Im höchsten Grad exemplarisch dafür ist die Serie von Mädchendarstellungen. Die großformatigen Fotografien zeigen jeweils ein junges Mädchen in ungewöhnlich artifizieller Pose. Ungewöhnlich nicht im Sinne unmöglicher oder in besonderem Maße technisch spektkulärer Körperhaltungen, sondern vielmehr in der Feinsinnigkeit ihrer Ausprägung. Schmidt platziert die Modelle in aufgeräumter aber mit ihrer natürlichen Anmutung mehr umgebender, denn isolierender Kulisse einer Zimmerwand und formuliert die Pose sorgsamst aus. Von der inszenierten Stellung des Körpers, die Haltung und Winkel von Armen, Beinen und Kopf ausgehend, gehört der Grad der Körperspannung und die Beziehung zu einem Gegenstand oder Möbel zur Justierungsoption einer Vollinszenierung, deren Ergebnis verblüfft.

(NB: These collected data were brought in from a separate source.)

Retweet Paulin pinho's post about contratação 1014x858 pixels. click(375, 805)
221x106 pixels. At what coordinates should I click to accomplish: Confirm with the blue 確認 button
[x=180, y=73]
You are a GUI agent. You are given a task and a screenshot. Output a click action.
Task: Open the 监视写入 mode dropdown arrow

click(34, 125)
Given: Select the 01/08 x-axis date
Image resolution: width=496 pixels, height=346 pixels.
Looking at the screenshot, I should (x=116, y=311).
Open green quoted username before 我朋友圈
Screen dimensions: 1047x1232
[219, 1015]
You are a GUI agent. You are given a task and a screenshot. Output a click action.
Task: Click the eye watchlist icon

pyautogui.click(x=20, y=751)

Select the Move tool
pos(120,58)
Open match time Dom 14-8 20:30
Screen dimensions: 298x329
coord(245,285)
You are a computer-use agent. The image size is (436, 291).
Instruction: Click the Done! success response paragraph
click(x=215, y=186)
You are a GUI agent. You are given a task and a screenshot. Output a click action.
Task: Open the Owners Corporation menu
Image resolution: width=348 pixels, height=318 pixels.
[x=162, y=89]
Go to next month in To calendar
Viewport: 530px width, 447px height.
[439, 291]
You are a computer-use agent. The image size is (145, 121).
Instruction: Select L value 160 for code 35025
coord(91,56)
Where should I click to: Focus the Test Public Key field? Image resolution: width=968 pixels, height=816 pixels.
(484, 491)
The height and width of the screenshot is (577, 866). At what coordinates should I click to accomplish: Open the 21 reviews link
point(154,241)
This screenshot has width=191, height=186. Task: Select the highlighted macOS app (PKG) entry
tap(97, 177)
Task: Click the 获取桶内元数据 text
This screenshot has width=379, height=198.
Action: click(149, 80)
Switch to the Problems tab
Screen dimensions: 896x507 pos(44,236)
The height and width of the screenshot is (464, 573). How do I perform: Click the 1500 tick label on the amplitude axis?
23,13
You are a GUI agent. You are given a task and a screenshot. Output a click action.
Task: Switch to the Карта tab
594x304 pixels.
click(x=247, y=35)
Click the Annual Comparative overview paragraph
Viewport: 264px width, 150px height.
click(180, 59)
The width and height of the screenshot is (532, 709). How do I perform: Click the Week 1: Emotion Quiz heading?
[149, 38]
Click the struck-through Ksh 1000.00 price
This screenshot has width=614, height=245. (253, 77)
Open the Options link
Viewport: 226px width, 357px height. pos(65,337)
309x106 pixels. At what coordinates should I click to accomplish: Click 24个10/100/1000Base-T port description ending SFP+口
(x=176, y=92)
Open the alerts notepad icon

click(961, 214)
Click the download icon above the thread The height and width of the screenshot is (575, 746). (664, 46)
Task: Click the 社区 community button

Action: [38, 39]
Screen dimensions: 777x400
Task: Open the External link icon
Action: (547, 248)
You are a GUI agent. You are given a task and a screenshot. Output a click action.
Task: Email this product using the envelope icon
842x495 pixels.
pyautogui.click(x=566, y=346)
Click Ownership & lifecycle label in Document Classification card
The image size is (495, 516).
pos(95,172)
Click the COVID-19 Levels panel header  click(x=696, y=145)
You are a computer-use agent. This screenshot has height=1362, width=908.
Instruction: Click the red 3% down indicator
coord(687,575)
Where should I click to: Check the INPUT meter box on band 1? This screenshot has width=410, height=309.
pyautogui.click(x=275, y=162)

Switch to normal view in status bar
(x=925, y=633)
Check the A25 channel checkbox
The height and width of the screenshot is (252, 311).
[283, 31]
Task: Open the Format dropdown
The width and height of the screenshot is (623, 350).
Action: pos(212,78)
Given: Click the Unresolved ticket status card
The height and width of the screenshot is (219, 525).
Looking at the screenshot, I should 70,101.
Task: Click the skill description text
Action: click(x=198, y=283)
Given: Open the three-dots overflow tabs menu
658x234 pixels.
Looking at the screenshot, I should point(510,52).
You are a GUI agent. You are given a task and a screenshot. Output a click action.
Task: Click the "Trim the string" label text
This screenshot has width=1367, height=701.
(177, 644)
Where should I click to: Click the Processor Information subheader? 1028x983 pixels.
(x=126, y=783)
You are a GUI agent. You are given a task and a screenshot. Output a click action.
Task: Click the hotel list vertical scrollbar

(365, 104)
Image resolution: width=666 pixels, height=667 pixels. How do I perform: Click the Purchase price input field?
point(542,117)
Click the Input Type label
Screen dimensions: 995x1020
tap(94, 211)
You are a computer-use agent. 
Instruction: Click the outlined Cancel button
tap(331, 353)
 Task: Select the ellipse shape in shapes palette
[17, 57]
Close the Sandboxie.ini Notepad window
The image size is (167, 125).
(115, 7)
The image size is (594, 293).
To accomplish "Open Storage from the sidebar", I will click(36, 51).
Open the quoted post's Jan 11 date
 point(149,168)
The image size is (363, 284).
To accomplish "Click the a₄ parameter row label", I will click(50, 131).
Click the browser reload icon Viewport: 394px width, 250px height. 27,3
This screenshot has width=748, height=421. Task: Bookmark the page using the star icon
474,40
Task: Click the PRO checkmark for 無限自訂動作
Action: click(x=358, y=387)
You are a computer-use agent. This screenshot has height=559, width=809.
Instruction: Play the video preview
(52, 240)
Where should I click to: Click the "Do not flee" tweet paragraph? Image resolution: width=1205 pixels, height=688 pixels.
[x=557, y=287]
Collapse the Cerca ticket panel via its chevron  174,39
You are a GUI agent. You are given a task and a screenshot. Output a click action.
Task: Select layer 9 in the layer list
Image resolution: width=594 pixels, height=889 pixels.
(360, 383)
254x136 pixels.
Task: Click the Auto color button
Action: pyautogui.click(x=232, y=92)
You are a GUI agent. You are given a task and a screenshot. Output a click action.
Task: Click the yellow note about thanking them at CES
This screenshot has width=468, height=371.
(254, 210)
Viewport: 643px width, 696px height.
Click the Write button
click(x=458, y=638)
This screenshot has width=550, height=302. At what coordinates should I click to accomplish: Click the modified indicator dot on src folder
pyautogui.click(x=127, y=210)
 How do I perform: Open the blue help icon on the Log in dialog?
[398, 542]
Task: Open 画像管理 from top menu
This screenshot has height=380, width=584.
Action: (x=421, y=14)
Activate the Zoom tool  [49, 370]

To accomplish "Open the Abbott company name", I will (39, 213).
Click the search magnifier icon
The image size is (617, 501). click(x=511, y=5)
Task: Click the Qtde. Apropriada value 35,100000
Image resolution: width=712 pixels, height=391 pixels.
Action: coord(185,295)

Die hohe Inszenierungsqualität ist wohl der Grund für die Zwiespältigkeit, die sich beim Betrachten einstellt. Die Exponiertheit des Modells gestattet dem Betrachter nicht die Rolle des unbemerkten Beobachters und gleichzeitig gewinnt man das Gefühl unberechtigt motivierte Teilhabe am Blick auf die Szenerie zu erlangen. Schmidt gelingt hier eine höhere Strapazierung der Betrachter-Bild-Beziehung als es der Maler Balthus mit seinen unzweifelhaft mit einem Lolitakomplex beladenen zur Voyerismusdebatte einladenden Mädchenportraits vermochten, deren Posen widerum Schmidt als Ausgangspunkt seiner Serie dienten.

Während Balthus' Mädchen handelnd dargestellt zum Beobachtungsobjekt werden, harren Schmidts Modelle in einem Moment der ewig anzudauern scheint und sich dies in einer Unveränderlichkeit, dem Fehlen einer vorstellbaren Modifikation des Verhältnisses von Darbietung und In-sich-Geschlossenheit des Bildmotivs manifestiert. Oskar Schmidt trachtet danach, das Potenzial der Fotografie, mehr als Abbildung einer Wirklichkeit oder ihrer Verfremdungen erscheinen zu lassen, ins Spürbare zu heben. Von "Transzendierung der Bildgegenstände" wird gesprochen, wenn Bilder mehr Selbsterkenntnis oder Autoerfahrung ermöglichen, denn empirisch ermittelbaren Stellenwert tragen.

Auch wenn auf Schmidts Bildern mal keine Personen zu sehen sind, so in der Serie des einfallenden Kartenhaus, entstehen Fragestellungen, die über bloße Abbildungstechnik hinausgehen. Die Kontemplation scheint noch näher an die Rezeption herangeführt. Und vielleicht ist es gerade auch die Ungewissheit, ob Schmidt das Kartenhaus und seine Zerstörung als einen symbolistische Metapher zulässt oder gerade mit der Möglichkeit dieser Unterstellung spielt, die seinen äußerst bewussten Umgang mit der Bildkreation unterstreicht.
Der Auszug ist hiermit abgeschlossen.